新規事業:クロマトグラフィー受託事業
化学工業日報(2017/10/3)
武田薬品工業は2日、湘南研究所内でクロマトグラフィー技術に特化したベンチャー企業「ChromaJean(クロマジーン)」が設立されたと発表した。自社創薬で分析試験などを行っていた部門が独立した。武田薬品から引き継いだ独自の技術基盤を生かし、外部向けの受託サービスやクロマトグラフィー技術の研究などを行う。武田薬品の研究プロジェクト・資産を用いて社員が独立する制度「アントレプレナーシップ ベンチャー プログラム(EVP)」により設立された。
クロマジーンは、湘南研究所のクロマトグラフィー技術を応用する新会社として独立した。従業員は4人。今月1日付で設立し、営業を開始した。高速液体クロマトグラフィー(HPLC)、ガスクロマトグラフィー(GC)など主な分離法を応用した設備があり、低分子化合物やペプチド医薬品、一部の抗体医薬の分析に対応できるという。武田薬品のすべてのクロマトグラフィー関連設備を取得したかは非開示。

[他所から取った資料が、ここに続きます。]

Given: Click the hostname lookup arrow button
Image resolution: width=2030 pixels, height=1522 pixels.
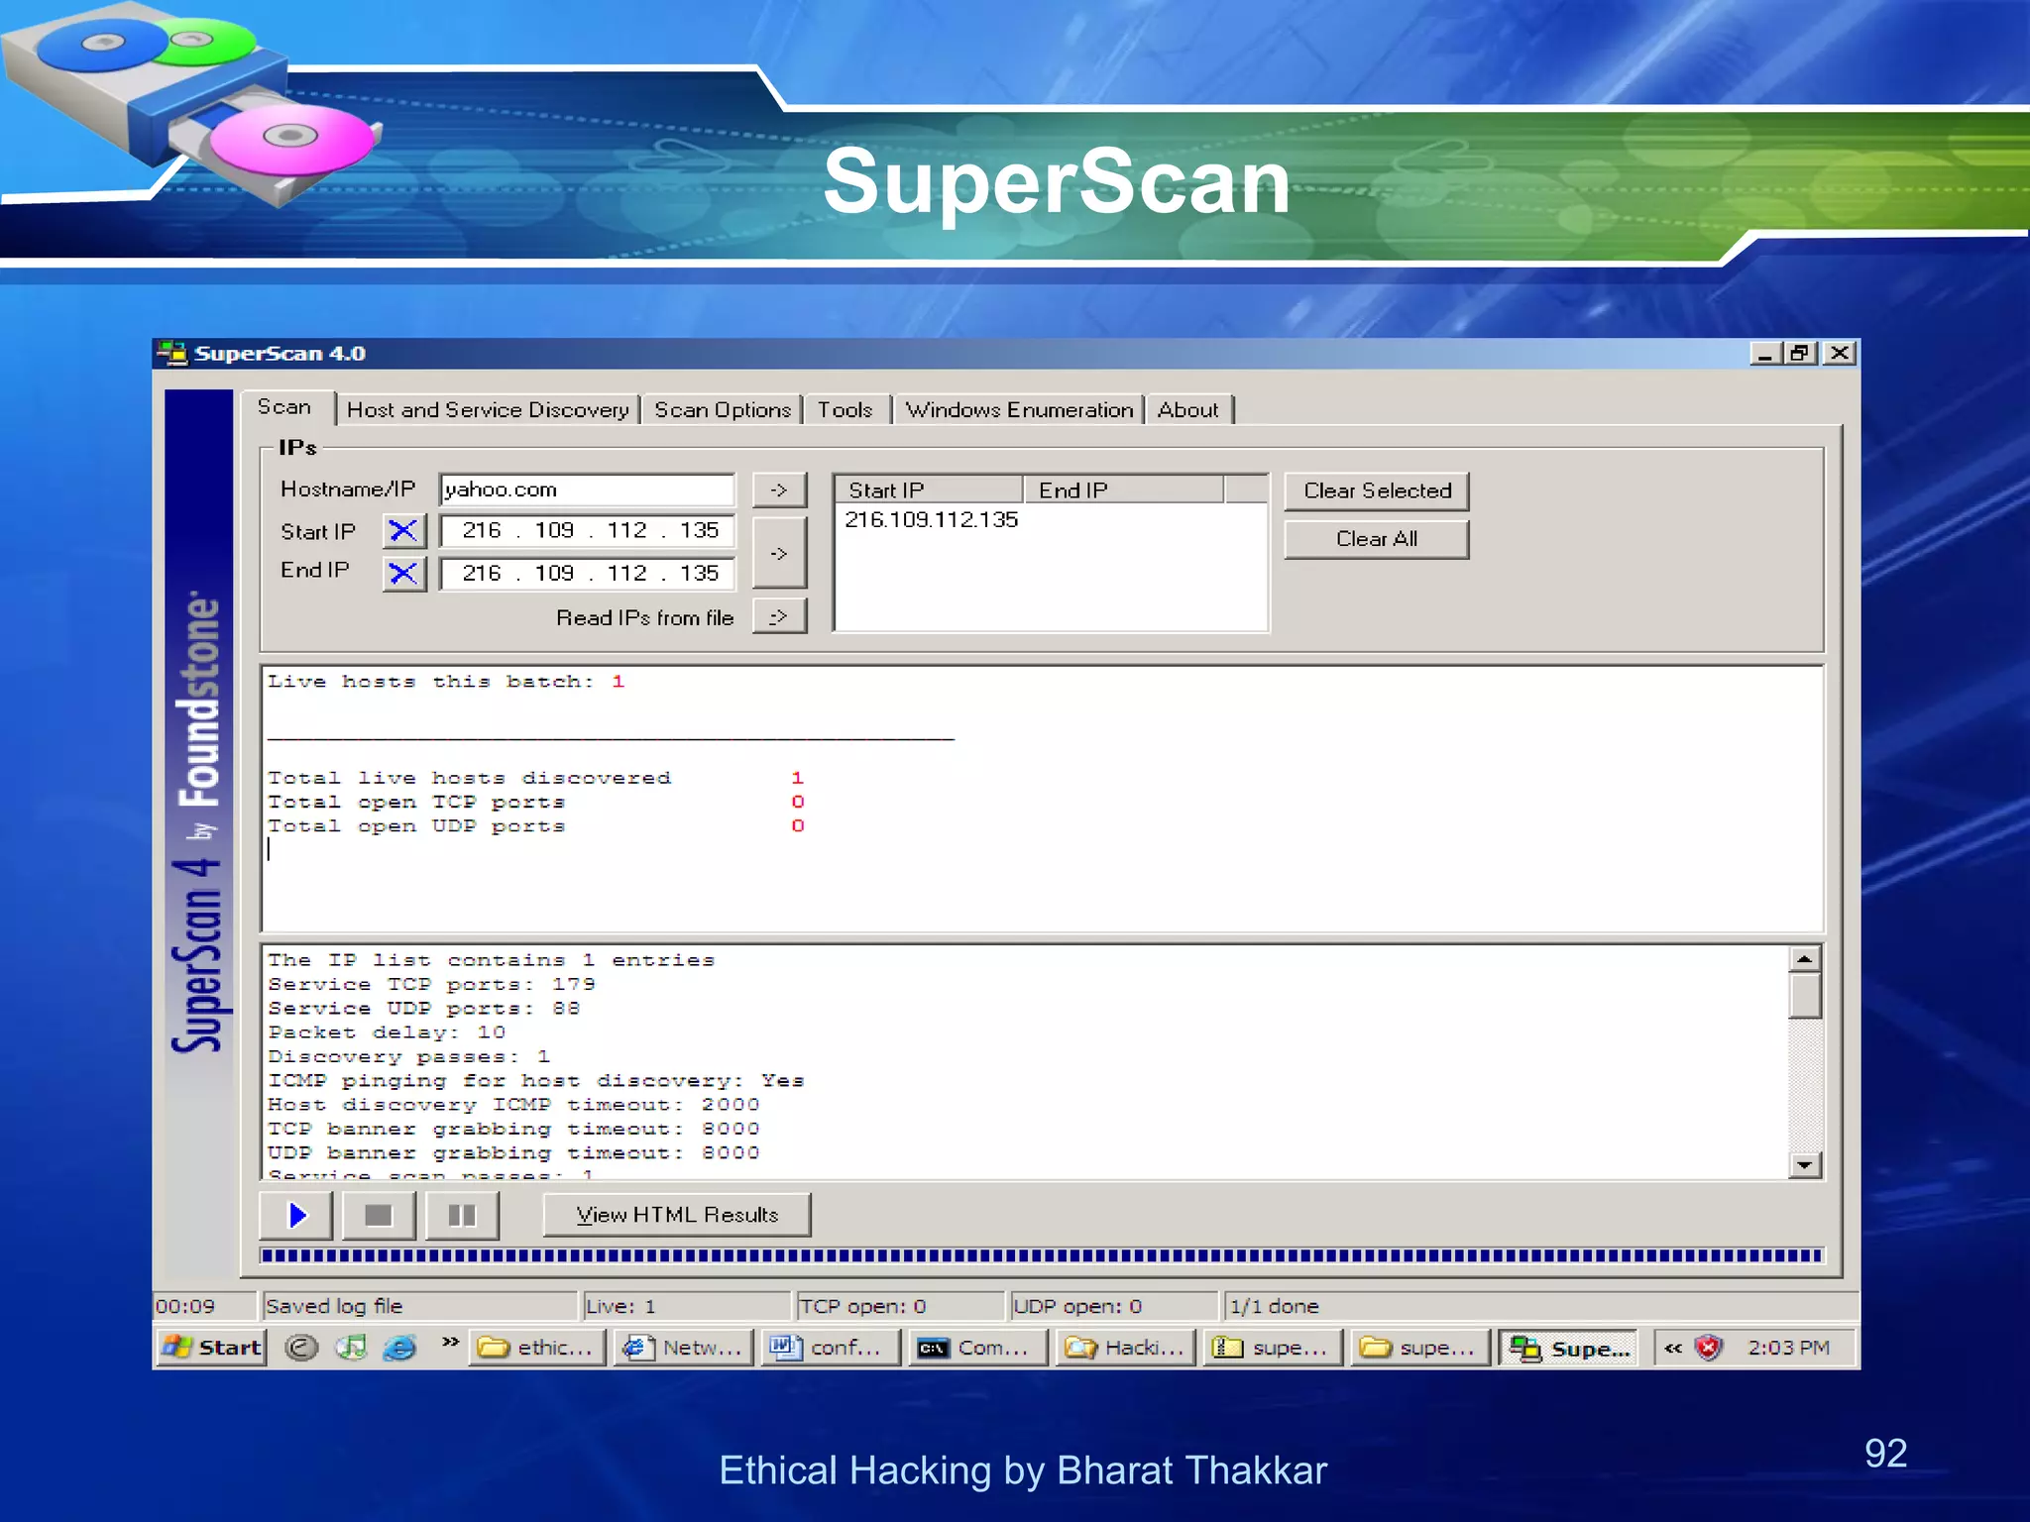Looking at the screenshot, I should click(x=779, y=489).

研究所で培ってきたクロマトグラフィー技術を応用した受託試験サービスを提供していく。まずは武田薬品グループからの試験を受託しつつ、外部からの受託機会も開拓する。アカデミアや分析機器メーカーなどと連携して、新しいクロマトグラフィー技術の開発や製品応用などにも取り組む。
クロマトグラフィー技術は、分析する作業者個人の能力により結果が異なることも多い。また日本ではHPLCなどに特化した技術者は減少している。クロマジーンは分離条件探索から精製完了までを標準化・自動化するアルゴリズムを確立しており、作業者のスキルに依存しない最適な分離・精製条件を迅速に見いだせるという。
武田薬品は研究開発組織を再編する一環として、湘南研究所などの研究資産や開発品のスピンアウトを推進している。独立を希望する社員を募り、武田薬品の支援を受けながら新会社として独立できる制度(EVP)を導入。クロマジーンは同制度を利用して設立された。